# Options on repowering my Gravely 8199KT with a Kohler KT 19 engine



## KillerBox

My father bought me this Gravely 8199KT brand new around 1983. It is only used to cut grass with a 60" mower deck.

The Kohler KT 19 locked up and I think cracked the block 2 weeks ago. So I wanted to see what my best and easiest way to repower my Gravely?

Thanks for your help,

KillerBox


----------



## Richard-tx

Don't feel bad about the KT19. Those engines are known to fail spectacularly and with a fair amount of regularity. Since this is the peak of the season, there is little hope of finding something used and good at a reasonable price.

So to get it going in a hurry is not going to be cheap. Honda, Briggs, and even Kohler engines are available. I recommend buying a twin and something that is rated at about 20 hp or slightly more. Do not buy a Kohler Courage or any other bottom of the line engine.


----------



## KillerBox

Richard, thanks for the quick response. 

I am not in a hurry to rebuild it because about 2 years ago I bought a Gravely 50" zero turn (for the wife and kids to drive).


----------



## Richard-tx

What I have been doing is to find a nice used Onan P224 with a 1-1/8" diameter crank about 4" long and putting that on Gravely 8000/G series tractors. That is the same engine that was put on the Gravely 24G. I found two locally within 6 months of each other and paid $300 and $450 for each respectively. One replaced a running Kohler M18 engine and the other replaced a k301 kohler. So far putting a 24 hp engine on a 800 is worth every dollar spent and every second of work.


----------



## Richard-tx

If it were mine, I would also look for a Briggs Vanguard. 

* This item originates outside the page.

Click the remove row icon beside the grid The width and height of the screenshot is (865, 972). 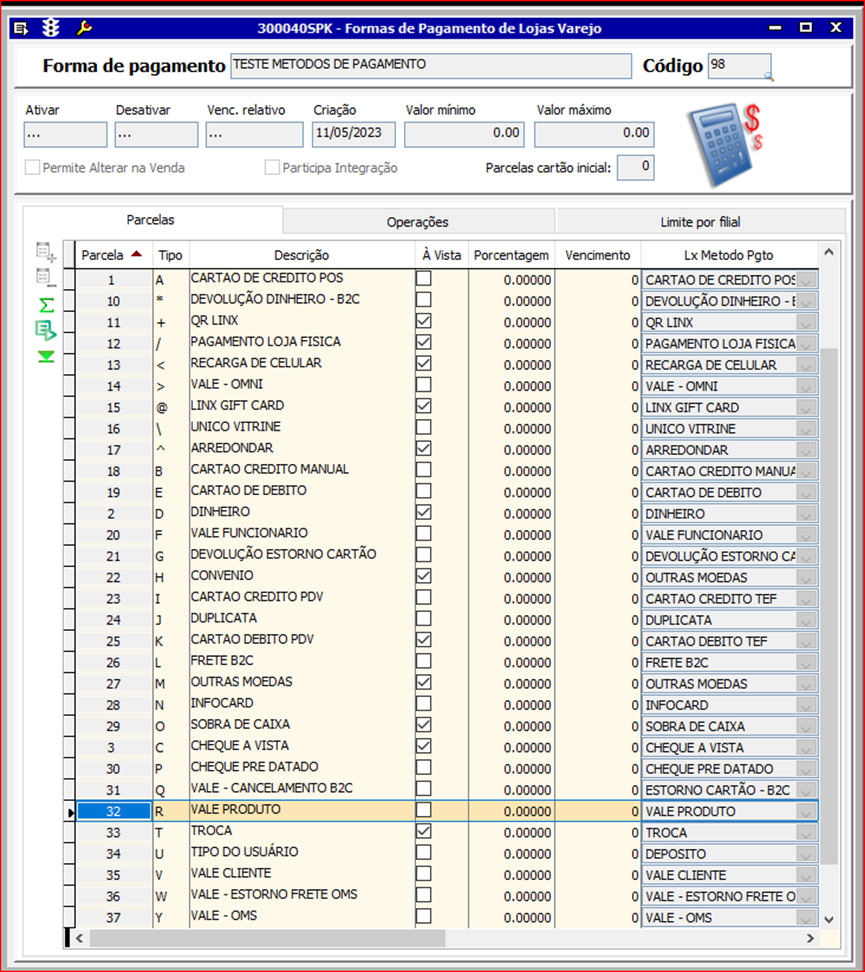pos(46,278)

Here is a nice 21hp setup complete with adapter plate.

http://www.smallenginewarehouse.com/product.asp?PN=385447-Gravely-4-R1


----------



## powrguy

What engine is a bolt-on for a Gravely 8000 series, from other tractors? John Deere, Sears, etc. Onan engines?


----------



## Richard-tx

There are no engines from other tractors that will work with the Gravely. There are engines from other applications like Professional carpet cleaning machines that will. Having said that, if you locate a nice P224 Onan, a replacement crankshaft is cheap. Last time I bought one it cost about $125 brand new from Onan. Just remember to match the amount of gear extension when you install the engine.

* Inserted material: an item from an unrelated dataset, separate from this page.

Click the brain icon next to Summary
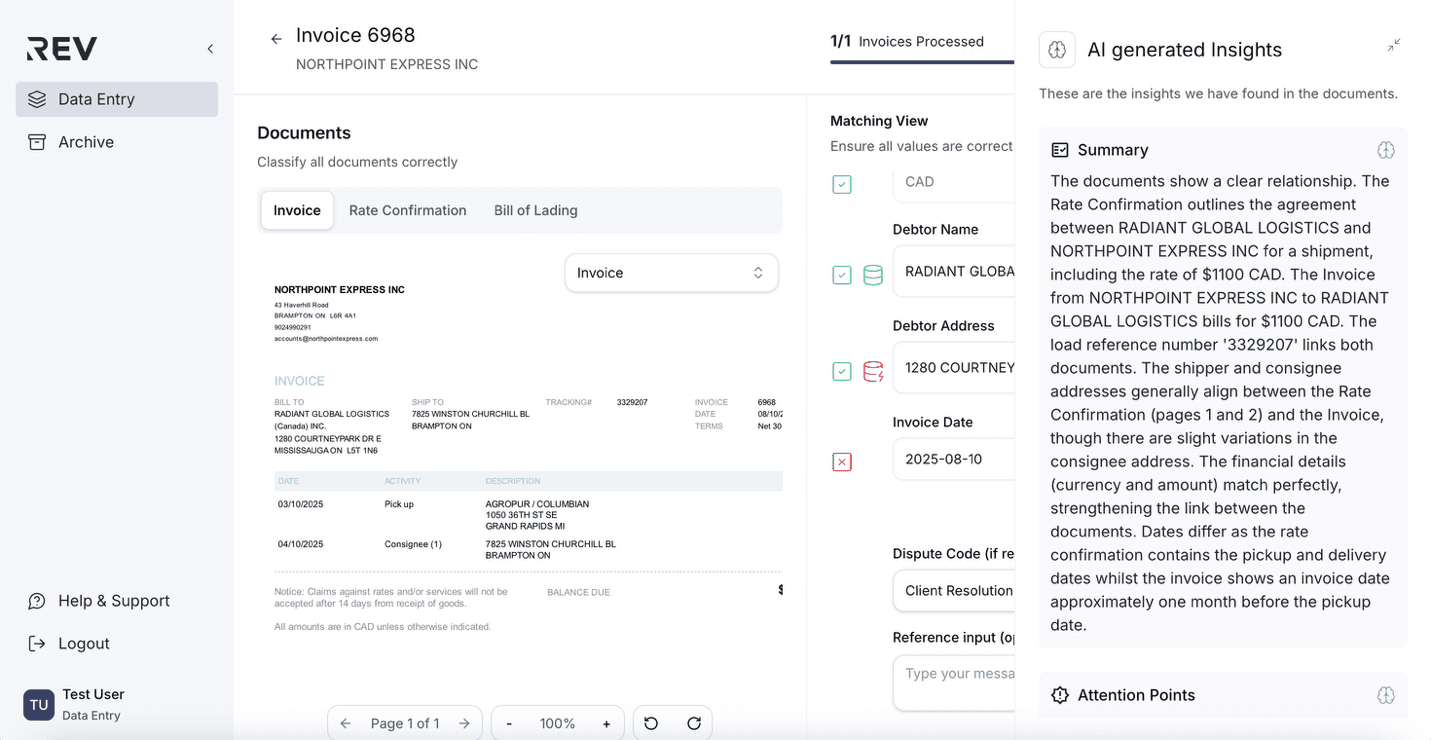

The Onan P218 is a lesser engine than the P224. It does not have replaceable rod bearings like the P224.

If it were mine, I would find an Onan P224 or Linamar LX990. Linamar was making the Onan engines near the end.

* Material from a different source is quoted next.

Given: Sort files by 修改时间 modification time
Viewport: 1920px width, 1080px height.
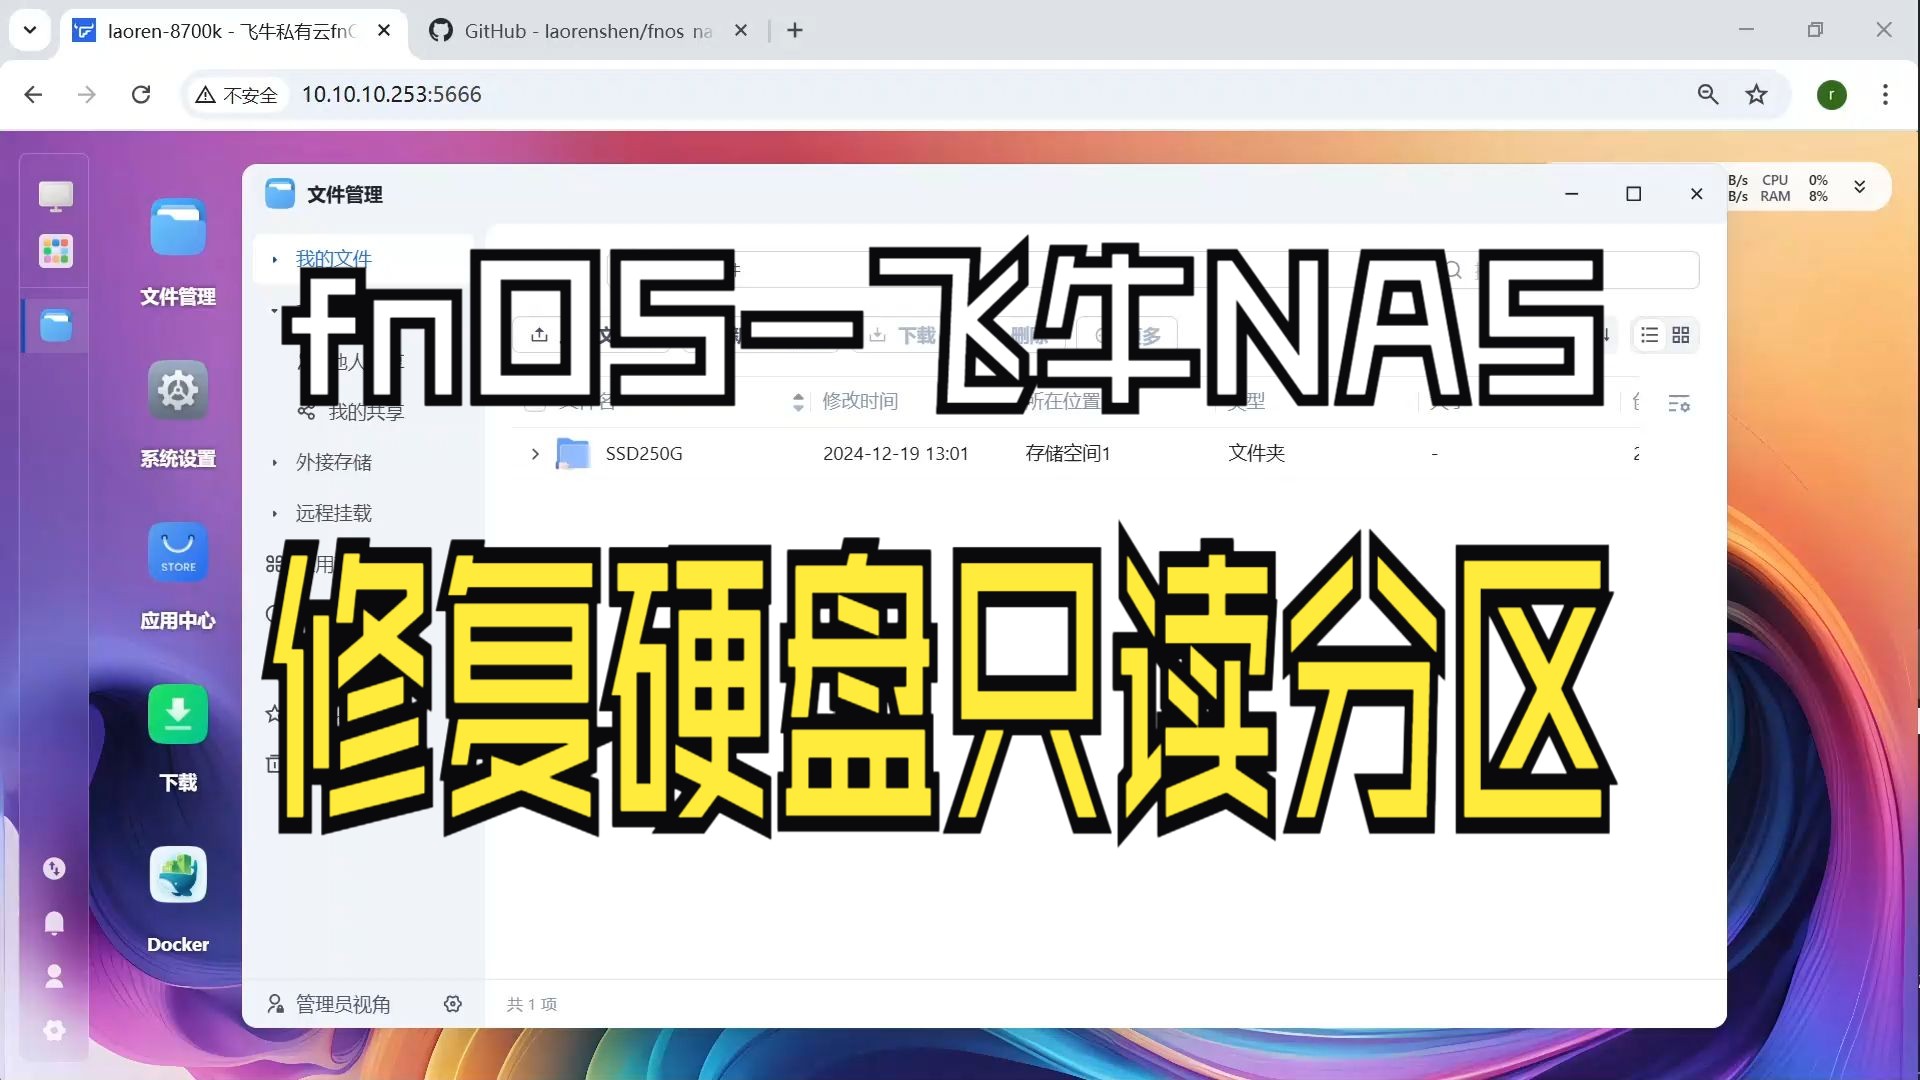Looking at the screenshot, I should (860, 401).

When it comes to new engines, you get exactly what you pay for. As such, do NOT get a Kohler Courage no matter what the price. It is a real PITA to work on and it will fail and fail spectacularly.

Don't be fooled by twin cylinder "Honda Clones" either. They are NOT clones no matter what anyone else says. Want proof? Compare bore and stroke. The only thing that the clones share with real Honda engines is the looks.

Onan engines were made by Linamar near the end. You might have better luck searching for a Linamar LX990 (Onan P224) engine.


----------



## powrguy

*Gravely re-power*



Richard-tx said:


> There are no engines from other tractors that will work with the Gravely. There are engines from other applications like Professional carpet cleaning machines that will. Having said that, if you locate a nice P224 Onan, a replacement crankshaft is cheap. Last time I bought one it cost about $125 brand new from Onan. Just remember to match the amount of gear extension when you install the engine.
> 
> The Onan P218 is a lesser engine than the P224. It does not have replaceable rod bearings like the P224.
> 
> If it were mine, I would find an Onan P224 or Linamar LX990. Linamar was making the Onan engines near the end.
> 
> When it comes to new engines, you get exactly what you pay for. As such, do NOT get a Kohler Courage no matter what the price. It is a real PITA to work on and it will fail and fail spectacularly.
> 
> Don't be fooled by twin cylinder "Honda Clones" either. They are NOT clones no matter what anyone else says. Want proof? Compare bore and stroke.  The only thing that the clones share with real Honda engines is the looks.
> 
> Onan engines were made by Linamar near the end. You might have better luck searching for a Linamar LX990 (Onan P224) engine.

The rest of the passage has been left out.